Clamor nacional: ¡qué pare la violencia!

Apenas nos despertábamos el domingo 15 de agosto y teníamos que desayunarnos con otra infausta noticia de las que habíamos padecido en la última semana. Las redes sociales ya estaban inundadas con las imágenes del trágico hecho de la masacre de 9 jóvenes en el municipio de Samaniego. Se sumaban a los dos niños asesinados en Leiva, a los dos jóvenes acribillados en Cali, al exterminio al que está sometida la comunidad Awá y de hechos macabros como el desmembramiento de una persona.

Este hecho luctuoso ocurrido en el departamento de Nariño estremece a Colombia entera y la comunidad internacional. Nuestro país ya no soporta una muerte más por hechos violentos, más aún cuando en medio de la pandemia lo que se esperaba era que se redujera la violencia armada.
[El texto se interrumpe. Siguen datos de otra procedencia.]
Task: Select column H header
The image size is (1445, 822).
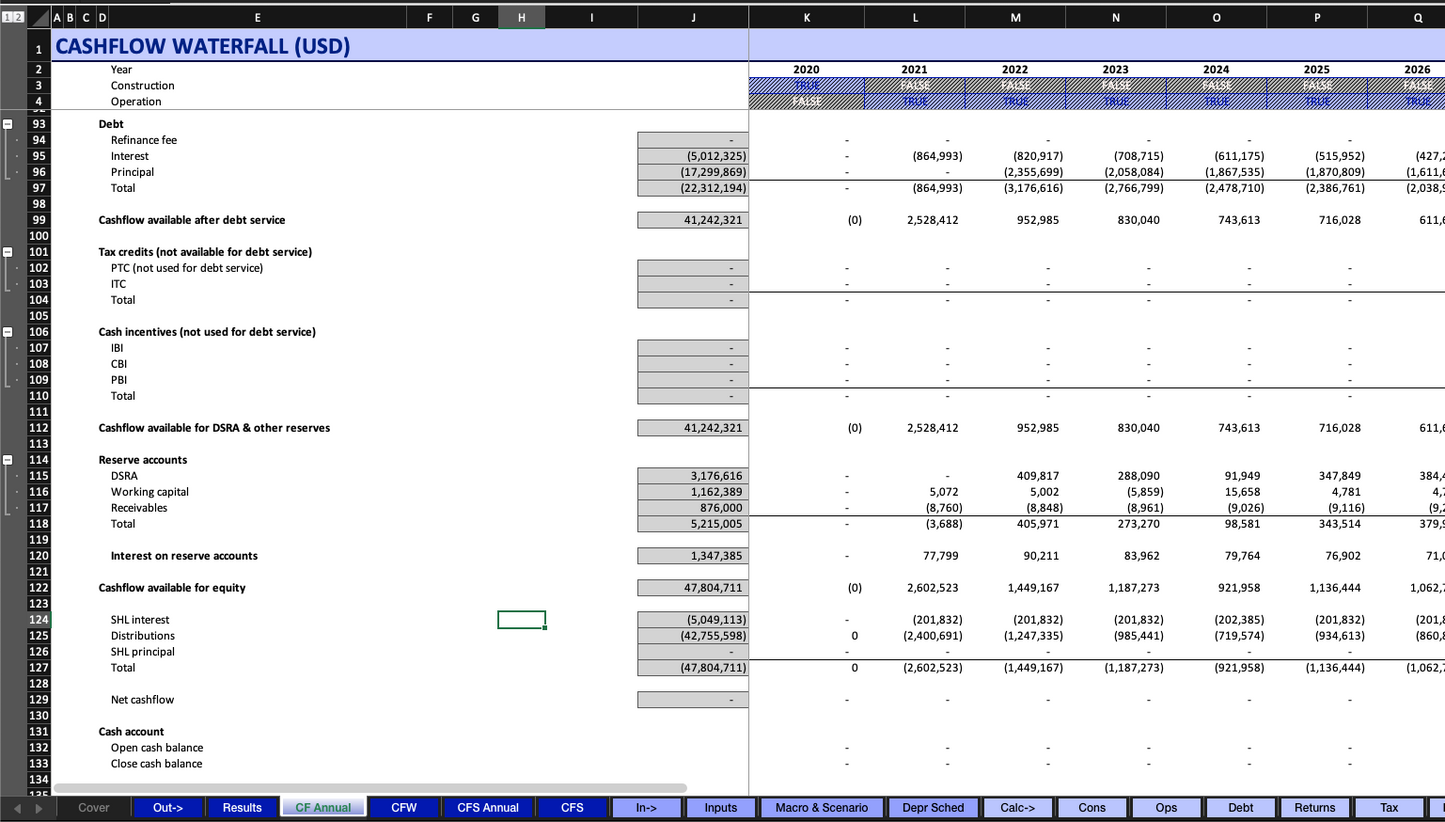Action: coord(521,17)
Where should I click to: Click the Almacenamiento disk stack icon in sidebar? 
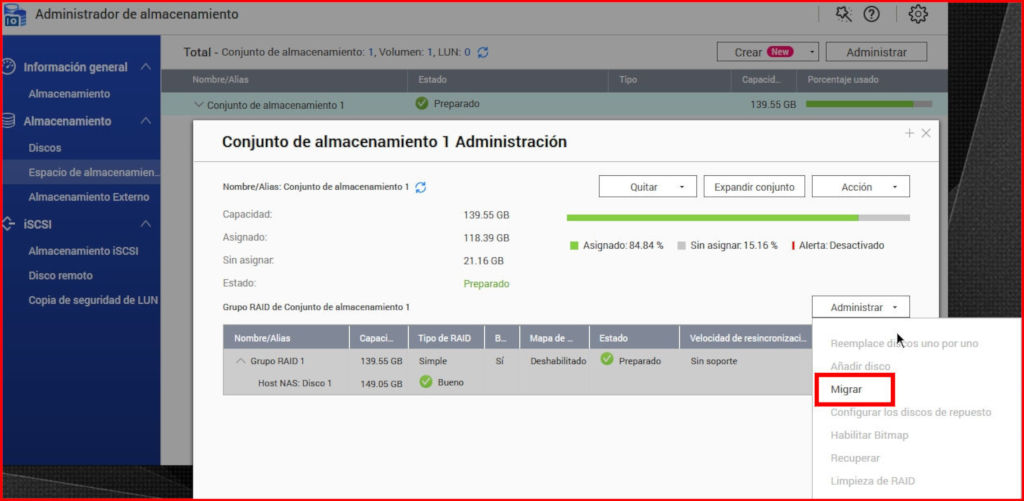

Era de esperarse que ante la amenaza biológica, así como se han reducido las actividades de todo orden, también mermaría la violencia, pero resulta siendo todo lo contrario.

El gobierno del presidente Duque ha minimizado diciendo que se trata de problemas de linderos o de colgaderos de ropa, cuando, en realidad, hay un sistemático crecimiento de la violencia armada que arroja centenares de asesinatos de líderes sociales en el territorio colombiano.

Según el analista político Ariel Ávila, todos los grupos armados vienen en un permanente crecimiento. Por ejemplo, las disidencias de las Farc en el año 2018 tenían incidencia en 56 municipios y pasaron a tenerla en el presente año en 102; por su parte el Eln pasó de 99 a 140, en el mismo periodo. El Clan del Golfo pasó de 150 a más de 200 en el mismo tiempo. Lo que quiere decir que el Gobierno se ha ocupado de otros asuntos, quizá sin importancia, minimizando el factor de la violencia.

Mucha gente le critica al presidente Duque que se ocupa más de los asuntos internos de Venezuela, descuidado los propios asuntos de nuestro país. Pero también es evidente que les dio importancia mayor a los empresarios y banqueros, a los que les ayudó con dineros de la reserva pensional de los territorios, pero no se ha logrado canalizar una renta básica para auxiliar a los sectores más desprotegidos y que no tienen fuentes de ingresos, porque se quedaron sin trabajo a raíz de la pandemia.

Otro tanto ocurre con la excesiva preocupación del Presidente por aumentar sus niveles de aceptación que venían muy bajos, de ahí que destinó 3.500 millones de pesos para mejorar su imagen en redes sociales, pero también el costo que le representa salir por televisión todos los días, en un propósito de mejorar su maltrecha aprobación.

Y mientras el Presidente se maquilla, el país se destruye a pedazos. Ha demostrado suficientemente que los temas de la violencia  que se vive en el país no son de su interés, de ahí que no se han emprendido acciones contundentes para detener el crecimiento de los grupos armados al margen de la ley. Pero como el mandatario basó su campaña electoral querer acabar con el proceso de paz, lo está logrando.

En adelante habrá más caminos para que los jóvenes ingresen a formar parte de las organizaciones armadas, teniendo en cuenta que las acciones de los grupos irregulares se ejecutan en ausencia de las tropas regulares y también por las necesidades que tienen jóvenes campesinos de percibir algún dinero, más aún en estas épocas de cris.

Por lo tanto, lo que se necesita es presencia del Estado con asistencia social para brindar oportunidades, y los grupos armados ilegales no sea su única opción. La degradación del conflicto ha hecho que entre actores armados ya no haya mayores diferencias que las disputas territoriales y el negocio de los ilícitos.

Es muy lamentable que Colombia no logre superar estos episodios que se creía que formaban parte del pasado. La muerte de los jóvenes estudiantes nos duele a todos los colombianos que creemos en una vía pacífica para la convivencia y la transformación social.